Slick Water
The Devil is in the Details
Slick Water is a true-life noir filled with corruption, incompetence, and, ultimately, courage. It is a deeply informative, disturbing, and important book.
Slick Water Excerpt
In 1982 Ernst drove west in a white Toyota two-wheel-drive truck to find work. Alberta didn't need any bug experts at the time, but the oil patch wanted land agents to do seismic work. Ernst signed on as a field supervisor and permit agent for Summit Land Consultants. In short order, she learned how to broker a deal with angry landowners when oil and gas companies doing seismic work destroyed fences, killed livestock, or sullied water wells. The point, she says, was to be honest and keep your word. On one job a rig hand, fresh out of jail, punched her in the mouth. Ernst was undaunted. In 1987 she and her new husband, Sean, started their own land agent business: O'Neill and Ernst Permitting.
The business flourished, but the marriage failed, and in 1994 Ernst started her own firm, Ernst Environmental Services. She specialized in assessing the impacts of pipelines and wells on fish, valleys, rivers, and archaeology sites. One of her jobs was to restore to wilderness a road that had been built by Imperial Oil to a now-abandoned well site. She eventually reseeded parts of it by hand. Through her dealings with trappers, First Nations, rural communities, and bureaucrats at the National Energy Board, she established a reputation for getting pipeline applications done on time.
Oil and gas companies made a lot of mistakes in those days, and Ernst dutifully cleaned up many of them. She made sure that roads and fences were repaired, that land was reclaimed, that livestock was replaced, and that landowners were properly paid for their leases. When Ernst started in the business, she recalls, companies such as PanCanadian, a regular client, readily admitted to their errors and hired people to set things right with landowners. "Now," she says, "the industry is in total denial about everything."
Denial takes many forms, as Ernst knows all too well. She collects art, or at least she did. She has twenty pieces by Marianna Gartner, a great contemporary painter. All are slated to be sold to fund the lawsuit.
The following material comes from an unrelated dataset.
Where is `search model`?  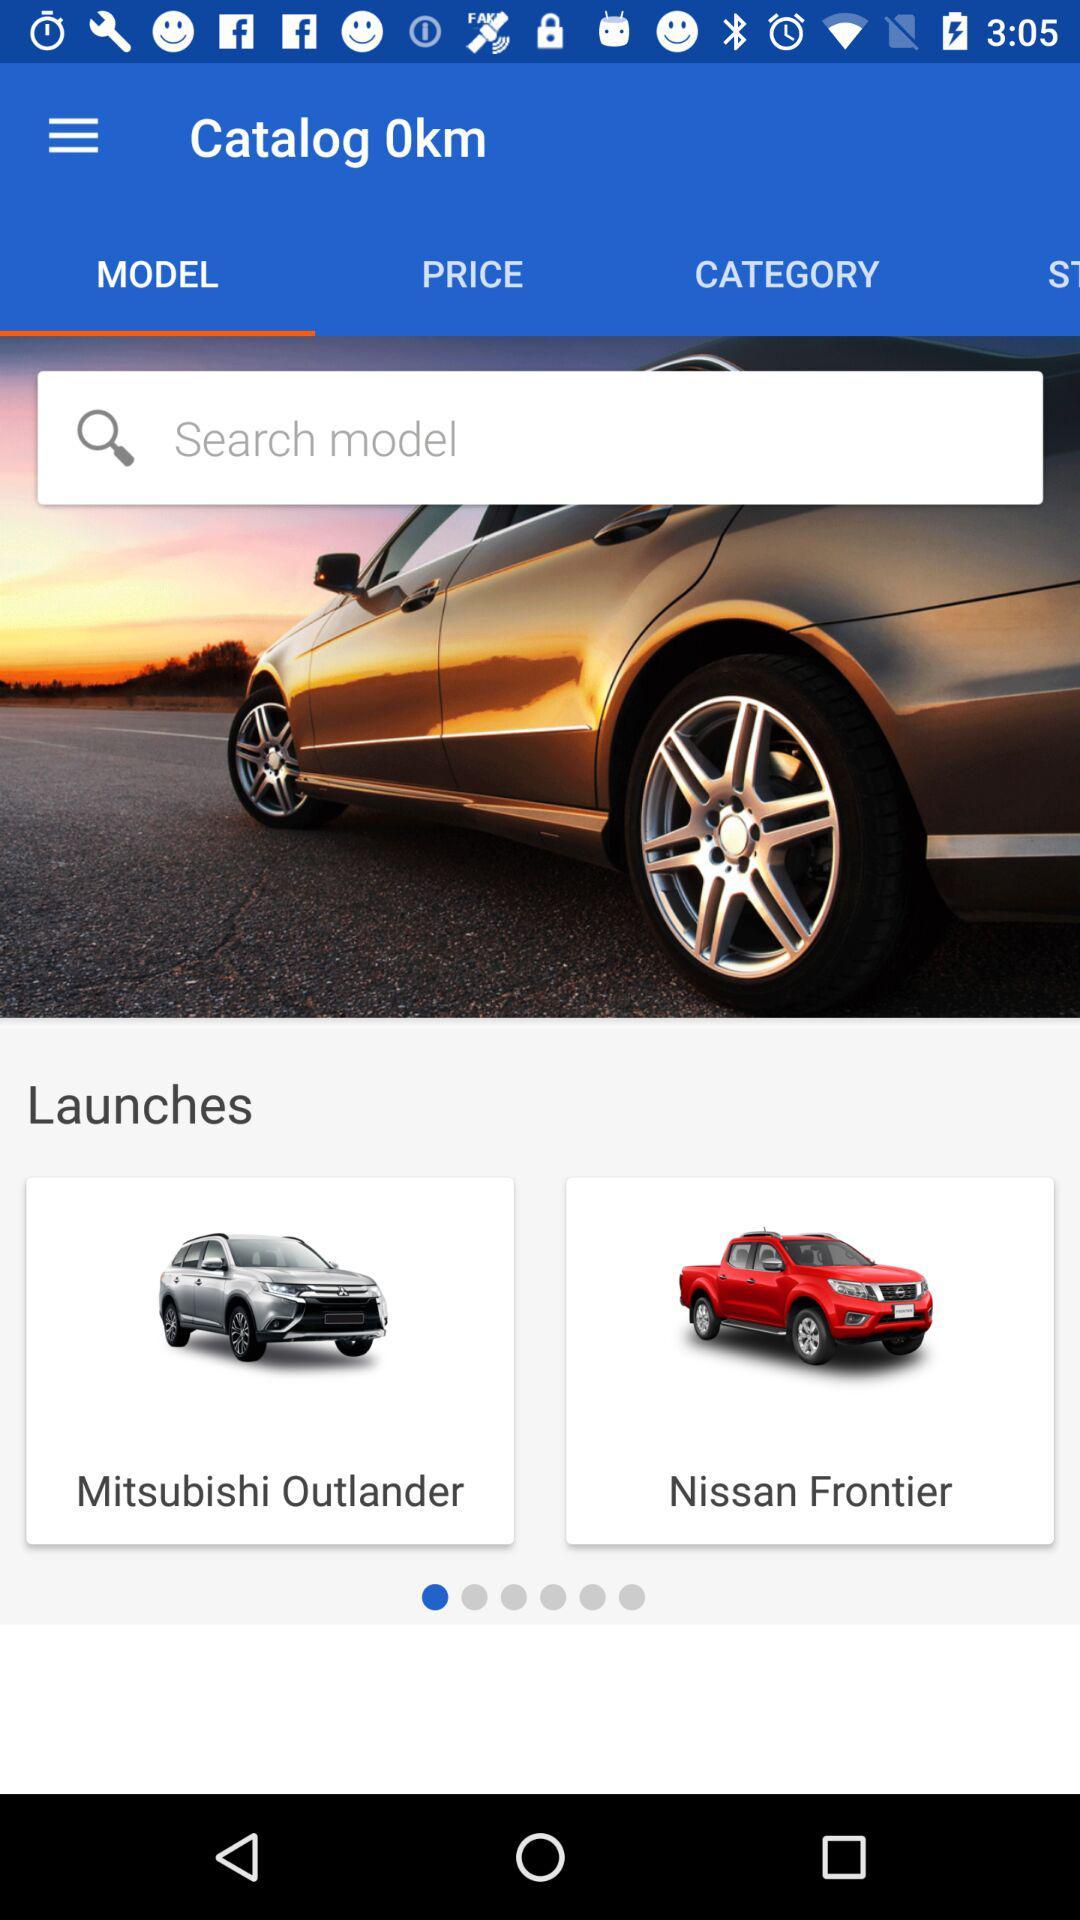 search model is located at coordinates (540, 436).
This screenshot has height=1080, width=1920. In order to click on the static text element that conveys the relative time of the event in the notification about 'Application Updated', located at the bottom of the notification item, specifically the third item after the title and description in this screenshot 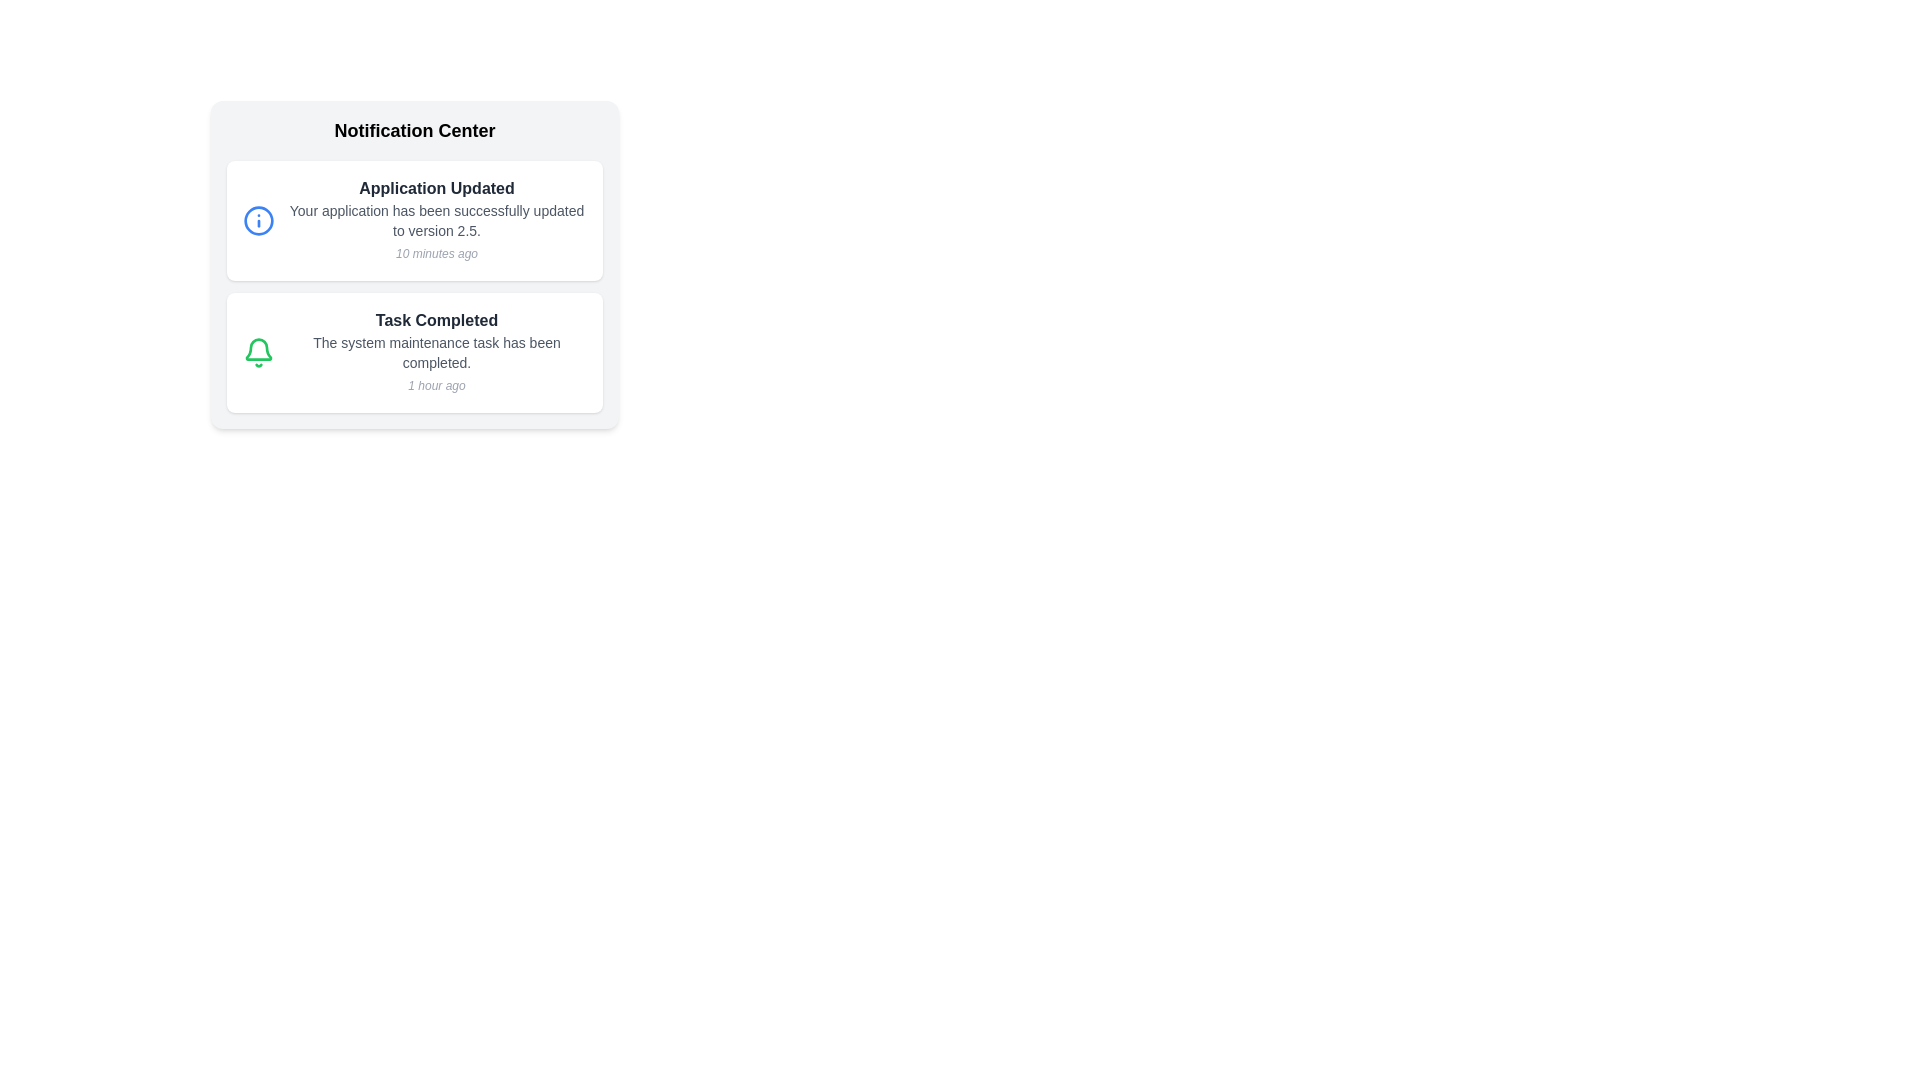, I will do `click(435, 253)`.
Gartner, born in Winnipeg, takes old photos and uses them to create otherworldly portraits of "disturbing ordinariness."
Some of her recent paintings display skeletal remains and organic matter together. For Ernst, the skeletons "remind us how empty our bodies really are, and what is important is our spirit." A painting called Skull Girl covers most of Ernst's living-room wall. It shows a young girl in a white dress skipping a rope on the lone prairie. A human skull covers the girl's face. Ernst bought the painting the same year Encana fracked local aquifers. She believes that in Skull Girl, Gartner unwittingly captured the state of Ernst herself as a nine-year-old. Ernst says that's the year she died inside.